AMERICAN INDIAN STUDIES CENTER

Los Angeles has the largest urban American Indian population of any city in the country, yet the Native peoples in L.A. are largely unseen. Only about 300 students from indigenous backgrounds are enrolled at UCLA. To help the university deal with tribal sovereignty and other issues, Mishuana Goeman, associate director of the American Indian Studies Center, was named special adviser to the chancellor on Native American and Indigenous Affairs in October. Goeman has been a force behind the center’s Mapping Indigenous L.A. project, which speaks to the stories of sites in L.A. that are important to Native American and indigenous peoples. It includes stories from the first peoples of the L.A. basin, particularly the Tongva and Tataviam communities.

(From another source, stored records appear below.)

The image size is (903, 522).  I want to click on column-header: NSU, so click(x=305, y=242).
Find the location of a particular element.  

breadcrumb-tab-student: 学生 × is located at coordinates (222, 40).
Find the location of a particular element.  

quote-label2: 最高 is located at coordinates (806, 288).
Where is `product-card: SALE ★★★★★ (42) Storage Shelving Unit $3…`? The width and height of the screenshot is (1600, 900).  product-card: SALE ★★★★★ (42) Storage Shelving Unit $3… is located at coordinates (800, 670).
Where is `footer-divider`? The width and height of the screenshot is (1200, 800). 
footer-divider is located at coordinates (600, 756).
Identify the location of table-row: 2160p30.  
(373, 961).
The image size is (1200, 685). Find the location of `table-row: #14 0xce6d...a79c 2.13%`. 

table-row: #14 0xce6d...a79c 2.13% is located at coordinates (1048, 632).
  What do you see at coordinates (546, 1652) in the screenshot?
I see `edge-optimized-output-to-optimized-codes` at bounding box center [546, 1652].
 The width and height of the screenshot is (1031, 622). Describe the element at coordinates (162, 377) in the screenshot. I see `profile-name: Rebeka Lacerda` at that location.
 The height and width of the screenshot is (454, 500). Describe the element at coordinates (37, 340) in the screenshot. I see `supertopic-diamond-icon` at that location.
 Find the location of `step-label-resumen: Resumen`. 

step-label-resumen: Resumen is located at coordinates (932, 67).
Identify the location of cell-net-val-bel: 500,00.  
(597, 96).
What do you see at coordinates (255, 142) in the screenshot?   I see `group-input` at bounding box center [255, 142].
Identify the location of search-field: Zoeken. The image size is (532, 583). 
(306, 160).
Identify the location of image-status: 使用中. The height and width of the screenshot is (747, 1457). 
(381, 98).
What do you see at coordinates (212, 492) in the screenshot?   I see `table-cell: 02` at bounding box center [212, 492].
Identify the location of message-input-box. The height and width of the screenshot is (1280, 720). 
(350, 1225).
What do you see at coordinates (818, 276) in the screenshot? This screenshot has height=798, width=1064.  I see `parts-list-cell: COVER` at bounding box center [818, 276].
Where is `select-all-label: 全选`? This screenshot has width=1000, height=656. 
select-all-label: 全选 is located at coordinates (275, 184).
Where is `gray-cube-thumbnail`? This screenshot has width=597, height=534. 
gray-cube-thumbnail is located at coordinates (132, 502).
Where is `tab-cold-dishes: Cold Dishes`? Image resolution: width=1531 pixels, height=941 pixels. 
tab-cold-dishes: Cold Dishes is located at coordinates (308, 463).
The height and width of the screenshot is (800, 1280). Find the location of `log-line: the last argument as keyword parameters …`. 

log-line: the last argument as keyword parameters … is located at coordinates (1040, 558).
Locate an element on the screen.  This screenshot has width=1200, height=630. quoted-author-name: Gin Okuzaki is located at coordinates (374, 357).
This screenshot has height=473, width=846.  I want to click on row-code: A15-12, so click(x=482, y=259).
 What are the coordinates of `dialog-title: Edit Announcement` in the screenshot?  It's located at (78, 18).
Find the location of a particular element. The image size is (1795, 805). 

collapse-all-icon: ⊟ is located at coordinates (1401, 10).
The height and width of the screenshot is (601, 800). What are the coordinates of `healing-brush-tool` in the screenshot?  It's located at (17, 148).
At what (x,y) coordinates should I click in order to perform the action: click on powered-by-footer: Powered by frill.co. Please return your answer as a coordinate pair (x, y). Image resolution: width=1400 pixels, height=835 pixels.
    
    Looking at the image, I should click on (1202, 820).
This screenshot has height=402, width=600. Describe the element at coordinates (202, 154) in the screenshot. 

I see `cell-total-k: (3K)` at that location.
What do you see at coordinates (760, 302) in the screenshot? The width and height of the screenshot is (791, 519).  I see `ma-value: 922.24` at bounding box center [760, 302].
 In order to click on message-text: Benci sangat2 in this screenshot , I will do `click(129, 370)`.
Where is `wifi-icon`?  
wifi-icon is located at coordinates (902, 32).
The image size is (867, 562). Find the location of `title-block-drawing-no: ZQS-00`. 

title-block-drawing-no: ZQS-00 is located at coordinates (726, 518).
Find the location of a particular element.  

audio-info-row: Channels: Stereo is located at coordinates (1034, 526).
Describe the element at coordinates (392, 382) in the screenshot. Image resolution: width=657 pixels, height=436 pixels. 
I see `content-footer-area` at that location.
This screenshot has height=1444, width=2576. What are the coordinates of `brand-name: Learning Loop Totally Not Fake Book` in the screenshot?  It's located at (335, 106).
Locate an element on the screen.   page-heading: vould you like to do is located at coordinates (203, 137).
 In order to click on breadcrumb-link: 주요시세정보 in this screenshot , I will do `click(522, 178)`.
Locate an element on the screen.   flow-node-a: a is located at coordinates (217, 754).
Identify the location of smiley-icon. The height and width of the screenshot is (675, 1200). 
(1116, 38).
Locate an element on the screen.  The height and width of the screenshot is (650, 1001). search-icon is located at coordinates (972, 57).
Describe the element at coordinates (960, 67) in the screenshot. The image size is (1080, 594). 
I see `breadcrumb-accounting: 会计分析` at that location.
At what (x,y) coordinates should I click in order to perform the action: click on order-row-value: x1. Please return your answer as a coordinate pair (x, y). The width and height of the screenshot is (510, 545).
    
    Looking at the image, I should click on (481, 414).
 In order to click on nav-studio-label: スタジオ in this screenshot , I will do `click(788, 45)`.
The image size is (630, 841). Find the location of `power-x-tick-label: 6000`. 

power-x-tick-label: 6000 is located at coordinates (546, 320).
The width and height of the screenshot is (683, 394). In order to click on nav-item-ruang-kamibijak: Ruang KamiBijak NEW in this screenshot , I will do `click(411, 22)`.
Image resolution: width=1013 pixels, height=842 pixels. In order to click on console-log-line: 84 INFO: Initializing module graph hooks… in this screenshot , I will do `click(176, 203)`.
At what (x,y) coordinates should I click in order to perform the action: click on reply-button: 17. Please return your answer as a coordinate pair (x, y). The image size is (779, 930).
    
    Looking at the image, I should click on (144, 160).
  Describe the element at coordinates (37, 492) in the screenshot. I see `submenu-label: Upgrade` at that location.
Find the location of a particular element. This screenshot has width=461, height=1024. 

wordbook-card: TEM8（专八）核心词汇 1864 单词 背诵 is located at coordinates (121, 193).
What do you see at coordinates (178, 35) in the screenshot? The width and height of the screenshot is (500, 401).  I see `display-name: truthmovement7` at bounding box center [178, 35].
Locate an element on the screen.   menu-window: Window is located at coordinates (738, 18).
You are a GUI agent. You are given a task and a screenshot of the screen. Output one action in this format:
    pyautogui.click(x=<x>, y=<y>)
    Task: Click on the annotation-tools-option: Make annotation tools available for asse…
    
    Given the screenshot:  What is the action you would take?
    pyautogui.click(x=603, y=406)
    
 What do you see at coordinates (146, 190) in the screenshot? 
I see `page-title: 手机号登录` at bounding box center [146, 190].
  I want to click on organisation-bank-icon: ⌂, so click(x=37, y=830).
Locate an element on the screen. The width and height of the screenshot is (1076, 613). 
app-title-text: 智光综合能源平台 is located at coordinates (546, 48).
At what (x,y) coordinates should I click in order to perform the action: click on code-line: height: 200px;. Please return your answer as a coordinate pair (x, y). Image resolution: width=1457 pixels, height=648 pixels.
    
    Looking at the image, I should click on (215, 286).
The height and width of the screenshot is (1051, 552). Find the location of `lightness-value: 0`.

The center is also making its mark on the global stage. Center director Shannon Speed, a citizen of the Chickasaw Nation, has extensively researched violence against female indigenous migrants. Her forthcoming book, Incarcerated Stories: Indigenous Women Migrants in the Neoliberal Multicriminal Settler State, is due out in spring 2019. Many of the women Speed interviewed had been detained in the U.S. after seeking asylum for domestic violence, which will likely be denied, she says. Speed says that her research “disproves the idea that immigrants are coming here to take our jobs. That’s untrue for huge swaths of the immigrant population.”

Speed was also elected president of the Native American and Indigenous Studies Association in June 2018. Her high-profile role in the large international, interdisciplinary professional organization will give worldwide attention to scholarship from the UCLA center.

ASIAN AMERICAN STUDIES CENTER

Asians are often seen as homogenous, but many don’t fit the stereotype of doctors and engineers, says Karen Umemoto, newly appointed director of the Asian American Studies Center. The center devotes itself to the nuances of diversity and inequality among Asians. For instance, Melany De La Cruz-Viesca M.A. ’02, associate director of the center, co-authored the first study of the assets and debts of Angelenos based on race and ethnicity.

The 2016 report, The Color of Wealth in Los Angeles, found that while some Asians — such as Japanese, Asian Indians and Chinese — ranked among the wealthiest, Koreans held only 7 cents and Vietnamese only 17 cents for every dollar of wealth owned by comparable white families. According to the report, studying wealth revealed more than studying income, because the accumulation of wealth is more likely to ensure financial security and opportunity for families.

Umemoto says the center also works to educate the public on pending policy issues. For instance, she recently joined legal experts on a UCLA panel addressing the arguments in the Harvard University affirmative action case (Students for Fair Admissions, Inc. v. Harvard College). Asians are split over the case, with some favoring Harvard’s consideration of race in admissions and others suing the school to stop the practice. The Trump administration supports the lawsuit. Umemoto warns of the ways Asians are used to undermine programs benefiting other minority groups through the manipulation and selective use of information.

At age 50, the centers and the IAC are shifting into a new stage in which they tap their valuable expertise not only to educate and build awareness, but also to improve the overall well-being of a city, state and nation struggling with their diversity and their identity.

Even with a new power balance in Washington, racial divisiveness will continue to be a major problem in America. “It’s up to our centers to show how our resources and research fit into the larger picture,” says Noriega, director of the Chicano center. “It’s time to change the script.”